+++ Provided records

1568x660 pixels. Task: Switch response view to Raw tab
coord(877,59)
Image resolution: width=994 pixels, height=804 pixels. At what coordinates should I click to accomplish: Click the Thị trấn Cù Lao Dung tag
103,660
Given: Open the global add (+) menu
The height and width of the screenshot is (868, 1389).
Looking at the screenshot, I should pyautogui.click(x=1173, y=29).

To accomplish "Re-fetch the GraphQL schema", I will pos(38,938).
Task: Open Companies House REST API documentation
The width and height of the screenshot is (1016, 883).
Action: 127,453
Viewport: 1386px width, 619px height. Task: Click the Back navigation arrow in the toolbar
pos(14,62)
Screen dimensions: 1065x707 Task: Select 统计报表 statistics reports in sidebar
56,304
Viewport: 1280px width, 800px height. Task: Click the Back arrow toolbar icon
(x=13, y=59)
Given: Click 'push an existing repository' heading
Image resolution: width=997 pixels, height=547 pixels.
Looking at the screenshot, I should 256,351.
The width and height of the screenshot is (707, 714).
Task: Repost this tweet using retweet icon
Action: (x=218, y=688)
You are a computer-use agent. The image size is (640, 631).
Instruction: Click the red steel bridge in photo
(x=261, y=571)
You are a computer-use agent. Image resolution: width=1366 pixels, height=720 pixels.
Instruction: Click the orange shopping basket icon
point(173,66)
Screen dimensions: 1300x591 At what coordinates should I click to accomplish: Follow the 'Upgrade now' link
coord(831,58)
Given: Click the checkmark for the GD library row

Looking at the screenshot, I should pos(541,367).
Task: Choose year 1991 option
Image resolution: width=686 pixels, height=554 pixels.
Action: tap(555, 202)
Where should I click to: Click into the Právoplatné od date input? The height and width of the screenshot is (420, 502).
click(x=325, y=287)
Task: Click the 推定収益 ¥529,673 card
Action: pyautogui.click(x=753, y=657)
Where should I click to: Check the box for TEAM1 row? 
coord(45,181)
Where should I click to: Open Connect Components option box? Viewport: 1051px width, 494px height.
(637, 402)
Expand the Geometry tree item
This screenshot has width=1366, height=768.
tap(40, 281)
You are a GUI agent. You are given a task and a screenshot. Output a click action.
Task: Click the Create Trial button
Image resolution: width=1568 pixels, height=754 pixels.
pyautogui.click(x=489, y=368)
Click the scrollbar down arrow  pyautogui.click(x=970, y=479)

++++++

### Problem:
Print exactly, and only, the lines from the line that contains "Task: Choose year 1991 option" through the last line of the records.

### Exercise result:
Task: Choose year 1991 option
Image resolution: width=686 pixels, height=554 pixels.
Action: tap(555, 202)
Where should I click to: Click into the Právoplatné od date input? The height and width of the screenshot is (420, 502).
click(x=325, y=287)
Task: Click the 推定収益 ¥529,673 card
Action: pyautogui.click(x=753, y=657)
Where should I click to: Check the box for TEAM1 row? 
coord(45,181)
Where should I click to: Open Connect Components option box? Viewport: 1051px width, 494px height.
(637, 402)
Expand the Geometry tree item
This screenshot has width=1366, height=768.
tap(40, 281)
You are a GUI agent. You are given a task and a screenshot. Output a click action.
Task: Click the Create Trial button
Image resolution: width=1568 pixels, height=754 pixels.
pyautogui.click(x=489, y=368)
Click the scrollbar down arrow  pyautogui.click(x=970, y=479)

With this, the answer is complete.